From: "Toke Høiland-Jørgensen" <toke@redhat.com>
To: Alexei Starovoitov <alexei.starovoitov@gmail.com>
Cc: Alexei Starovoitov <ast@kernel.org>,
Daniel Borkmann <daniel@iogearbox.net>,
Andrii Nakryiko <andrii@kernel.org>,
Martin KaFai Lau <kafai@fb.com>, Song Liu <songliubraving@fb.com>,
Yonghong Song <yhs@fb.com>,
John Fastabend <john.fastabend@gmail.com>,
KP Singh <kpsingh@kernel.org>,
"David S. Miller" <davem@davemloft.net>,
Jakub Kicinski <kuba@kernel.org>,
Jesper Dangaard Brouer <hawk@kernel.org>,
Network Development <netdev@vger.kernel.org>,
bpf <bpf@vger.kernel.org>
Subject: Re: [PATCH bpf-next v3 6/8] bpf: Add XDP_REDIRECT support to XDP for bpf_prog_run()
Date: Tue, 14 Dec 2021 12:46:55 +0100 [thread overview]
Message-ID: <874k7bz9w0.fsf@toke.dk> (raw)

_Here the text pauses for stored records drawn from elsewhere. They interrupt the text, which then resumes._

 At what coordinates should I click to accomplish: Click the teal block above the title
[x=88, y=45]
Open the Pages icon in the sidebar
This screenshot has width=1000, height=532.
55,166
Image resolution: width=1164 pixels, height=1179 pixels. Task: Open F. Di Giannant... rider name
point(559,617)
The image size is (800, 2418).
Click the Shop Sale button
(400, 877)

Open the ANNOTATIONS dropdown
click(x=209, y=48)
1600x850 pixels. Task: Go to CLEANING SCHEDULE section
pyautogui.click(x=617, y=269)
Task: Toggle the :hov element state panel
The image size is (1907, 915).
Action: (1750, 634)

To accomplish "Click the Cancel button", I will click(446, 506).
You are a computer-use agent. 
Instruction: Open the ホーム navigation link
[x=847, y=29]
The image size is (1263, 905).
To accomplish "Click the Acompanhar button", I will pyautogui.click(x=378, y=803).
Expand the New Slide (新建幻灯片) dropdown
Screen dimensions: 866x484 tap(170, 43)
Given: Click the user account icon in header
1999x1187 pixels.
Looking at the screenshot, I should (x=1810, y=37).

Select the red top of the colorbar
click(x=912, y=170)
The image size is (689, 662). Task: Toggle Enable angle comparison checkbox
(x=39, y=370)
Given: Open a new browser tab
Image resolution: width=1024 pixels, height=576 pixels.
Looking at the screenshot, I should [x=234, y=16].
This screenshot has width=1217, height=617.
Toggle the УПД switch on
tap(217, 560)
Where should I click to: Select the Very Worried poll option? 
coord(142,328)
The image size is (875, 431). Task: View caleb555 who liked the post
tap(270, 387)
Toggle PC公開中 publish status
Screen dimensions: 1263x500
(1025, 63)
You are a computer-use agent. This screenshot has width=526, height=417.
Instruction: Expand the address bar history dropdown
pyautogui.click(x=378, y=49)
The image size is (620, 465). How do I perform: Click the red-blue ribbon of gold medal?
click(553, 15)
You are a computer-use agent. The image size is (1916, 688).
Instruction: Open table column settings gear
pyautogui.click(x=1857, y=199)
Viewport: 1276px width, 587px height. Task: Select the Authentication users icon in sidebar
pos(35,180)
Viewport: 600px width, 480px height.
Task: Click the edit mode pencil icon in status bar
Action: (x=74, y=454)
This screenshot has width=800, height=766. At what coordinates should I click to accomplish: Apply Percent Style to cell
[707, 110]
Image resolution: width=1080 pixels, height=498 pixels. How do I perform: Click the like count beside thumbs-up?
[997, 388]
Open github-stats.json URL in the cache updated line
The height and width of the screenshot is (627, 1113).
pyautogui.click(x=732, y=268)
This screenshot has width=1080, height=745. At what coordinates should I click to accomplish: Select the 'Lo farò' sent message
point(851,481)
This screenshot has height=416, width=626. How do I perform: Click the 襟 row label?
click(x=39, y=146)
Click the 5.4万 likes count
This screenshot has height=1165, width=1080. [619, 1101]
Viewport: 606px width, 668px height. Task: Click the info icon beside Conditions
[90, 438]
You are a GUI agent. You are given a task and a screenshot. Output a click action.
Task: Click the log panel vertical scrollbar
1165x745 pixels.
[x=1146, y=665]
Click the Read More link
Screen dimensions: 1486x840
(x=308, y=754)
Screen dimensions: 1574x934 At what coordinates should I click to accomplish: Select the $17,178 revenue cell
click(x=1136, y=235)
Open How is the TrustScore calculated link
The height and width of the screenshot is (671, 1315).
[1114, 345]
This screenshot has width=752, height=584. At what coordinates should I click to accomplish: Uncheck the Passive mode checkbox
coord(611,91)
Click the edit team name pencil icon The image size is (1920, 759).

In-Reply-To: <CAADnVQKRAFCqUj9J8B5cM4u=wS-0Kh9YZYR=QqT6GiiX3ZXXDQ@mail.gmail.com>
Alexei Starovoitov <alexei.starovoitov@gmail.com> writes:
> On Mon, Dec 13, 2021 at 4:36 PM Toke Høiland-Jørgensen <toke@redhat.com> wrote:
>>
>> Alexei Starovoitov <alexei.starovoitov@gmail.com> writes:
>>
>> > On Mon, Dec 13, 2021 at 8:26 AM Toke Høiland-Jørgensen <toke@redhat.com> wrote:
>> >>
>> >> Alexei Starovoitov <alexei.starovoitov@gmail.com> writes:
>> >>
>> >> > On Sat, Dec 11, 2021 at 10:43 AM Toke Høiland-Jørgensen <toke@redhat.com> wrote:
>> >> >> +
>> >> >> +static void bpf_test_run_xdp_teardown(struct bpf_test_timer *t)
>> >> >> +{
>> >> >> + struct xdp_mem_info mem = {
>> >> >> + .id = t->xdp.pp->xdp_mem_id,
>> >> >> + .type = MEM_TYPE_PAGE_POOL,
>> >> >> + };
>> >> >
>> >> > pls add a new line.
>> >> >
>> >> >> + xdp_unreg_mem_model(&mem);
>> >> >> +}
>> >> >> +
>> >> >> +static bool ctx_was_changed(struct xdp_page_head *head)
>> >> >> +{
>> >> >> + return (head->orig_ctx.data != head->ctx.data ||
>> >> >> + head->orig_ctx.data_meta != head->ctx.data_meta ||
>> >> >> + head->orig_ctx.data_end != head->ctx.data_end);
>> >> >
>> >> > redundant ()
>> >> >
>> >> >> bpf_test_timer_enter(&t);
>> >> >> old_ctx = bpf_set_run_ctx(&run_ctx.run_ctx);
>> >> >> do {
>> >> >> run_ctx.prog_item = &item;
>> >> >> - if (xdp)
>> >> >> + if (xdp && xdp_redirect) {
>> >> >> + ret = bpf_test_run_xdp_redirect(&t, prog, ctx);
>> >> >> + if (unlikely(ret < 0))
>> >> >> + break;
>> >> >> + *retval = ret;
>> >> >> + } else if (xdp) {
>> >> >> *retval = bpf_prog_run_xdp(prog, ctx);
>> >> >
>> >> > Can we do this unconditionally without introducing a new uapi flag?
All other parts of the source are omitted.